JAMI VALENTINE
Doctoral Candidate in the Department of Physics and Astronomy at Johns Hopkins University





Jami Valentine was born December 3rd, 1974 in Philadelphia Pennsylvania.  While at the J.R. Masterman Laboratory and Demonstration school, she was selected for participation in the Philadelphia Regional Introduction for Minorities to Engineering (PRIME.)  In 1992 she graduated in the top 10% of her class from the Murrell Dobbins Area Vocational–Technical High School with a concentration in computer programming.  She attained higher SAT scores than any student from her school in the preceding five year period.  She was subsequently offered the Life–Gets–Better full academic scholarship to Florida Agricultural and Mechanical University (FAMU) in Tallahassee Florida.  The Life–Gets–Better scholarship afforded her the opportunity to work at the Lawrence Livermore National Laboratory each summer of her undergraduate years.  While at FAMU she was a student research assistant in the Center for Nonlinear and Nonequilibrim Aeroscience.  She graduated cum laud in 1996. 

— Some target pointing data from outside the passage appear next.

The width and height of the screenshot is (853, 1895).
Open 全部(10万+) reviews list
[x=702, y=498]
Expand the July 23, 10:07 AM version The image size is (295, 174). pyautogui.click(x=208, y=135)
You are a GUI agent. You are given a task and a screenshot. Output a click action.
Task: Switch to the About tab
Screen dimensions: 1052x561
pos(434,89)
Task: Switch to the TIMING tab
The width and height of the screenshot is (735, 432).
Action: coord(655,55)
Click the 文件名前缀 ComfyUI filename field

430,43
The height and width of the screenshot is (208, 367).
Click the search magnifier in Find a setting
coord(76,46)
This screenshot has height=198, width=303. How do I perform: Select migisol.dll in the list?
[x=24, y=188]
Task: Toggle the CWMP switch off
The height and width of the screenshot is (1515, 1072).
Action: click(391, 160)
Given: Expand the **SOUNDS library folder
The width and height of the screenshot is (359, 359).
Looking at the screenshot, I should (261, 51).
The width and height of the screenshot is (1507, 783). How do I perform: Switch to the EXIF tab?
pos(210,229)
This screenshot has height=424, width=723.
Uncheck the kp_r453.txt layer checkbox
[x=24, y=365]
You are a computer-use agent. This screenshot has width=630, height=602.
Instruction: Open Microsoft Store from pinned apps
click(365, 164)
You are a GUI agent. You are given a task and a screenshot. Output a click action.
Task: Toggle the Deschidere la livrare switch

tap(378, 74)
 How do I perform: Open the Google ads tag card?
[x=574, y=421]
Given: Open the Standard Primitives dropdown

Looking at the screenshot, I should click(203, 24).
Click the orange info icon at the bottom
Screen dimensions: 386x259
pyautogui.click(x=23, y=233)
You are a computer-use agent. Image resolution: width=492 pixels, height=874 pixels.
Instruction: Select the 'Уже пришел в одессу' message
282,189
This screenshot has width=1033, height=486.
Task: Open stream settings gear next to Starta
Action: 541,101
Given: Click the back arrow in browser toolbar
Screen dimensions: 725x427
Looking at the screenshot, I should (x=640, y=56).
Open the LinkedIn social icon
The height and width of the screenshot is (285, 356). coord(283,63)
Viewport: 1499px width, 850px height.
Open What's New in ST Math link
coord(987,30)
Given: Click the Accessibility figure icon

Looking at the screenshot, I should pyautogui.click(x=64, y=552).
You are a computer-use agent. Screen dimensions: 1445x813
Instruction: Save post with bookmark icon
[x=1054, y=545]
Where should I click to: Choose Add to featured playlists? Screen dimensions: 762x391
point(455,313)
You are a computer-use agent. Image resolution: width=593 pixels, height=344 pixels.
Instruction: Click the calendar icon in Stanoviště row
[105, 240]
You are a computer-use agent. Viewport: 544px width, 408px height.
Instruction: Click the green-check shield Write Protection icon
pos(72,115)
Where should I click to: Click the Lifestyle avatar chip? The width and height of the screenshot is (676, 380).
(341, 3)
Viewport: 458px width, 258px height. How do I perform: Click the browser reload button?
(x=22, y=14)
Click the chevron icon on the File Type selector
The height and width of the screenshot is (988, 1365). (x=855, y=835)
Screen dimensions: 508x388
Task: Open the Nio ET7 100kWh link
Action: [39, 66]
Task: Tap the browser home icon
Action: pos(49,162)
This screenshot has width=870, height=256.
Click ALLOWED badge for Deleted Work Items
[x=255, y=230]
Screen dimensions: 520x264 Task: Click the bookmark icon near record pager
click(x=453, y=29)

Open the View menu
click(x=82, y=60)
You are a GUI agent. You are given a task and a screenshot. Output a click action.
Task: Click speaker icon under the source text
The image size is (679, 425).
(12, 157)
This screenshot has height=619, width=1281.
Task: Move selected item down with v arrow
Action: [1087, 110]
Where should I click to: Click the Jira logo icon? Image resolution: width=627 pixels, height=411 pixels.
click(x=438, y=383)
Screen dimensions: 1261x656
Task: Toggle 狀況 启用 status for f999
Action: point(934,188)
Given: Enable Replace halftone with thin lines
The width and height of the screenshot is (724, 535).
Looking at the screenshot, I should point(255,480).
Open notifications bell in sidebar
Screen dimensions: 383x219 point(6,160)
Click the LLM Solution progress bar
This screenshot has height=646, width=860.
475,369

Jami went on to Brown University in Rhode Island, where she received the Brown University Fellowship as well as the Graduate Assistance in Areas of National Need (GAANN) fellowship.  While at Brown she worked with Professor James Valles.  She was awarded the Sc.M. in Physics in 1998.  She also earned a certificate in teaching from the H. W. Sheridan Center for Teaching and Learning.  Jami went on to the department of Physics and Astronomy at the Johns Hopkins University, where she worked in experimental condensed matter physics, under the guidance of Professor C.L. Chien.  She was awarded the M.S in 2004 and the Ph.D. in 2006.  Her research interests center around magneto–electronic materials and devices.  Jami is the first African American woman to earn a Ph.D. in physics from the Johns Hopkins University, and the second in the state of Maryland.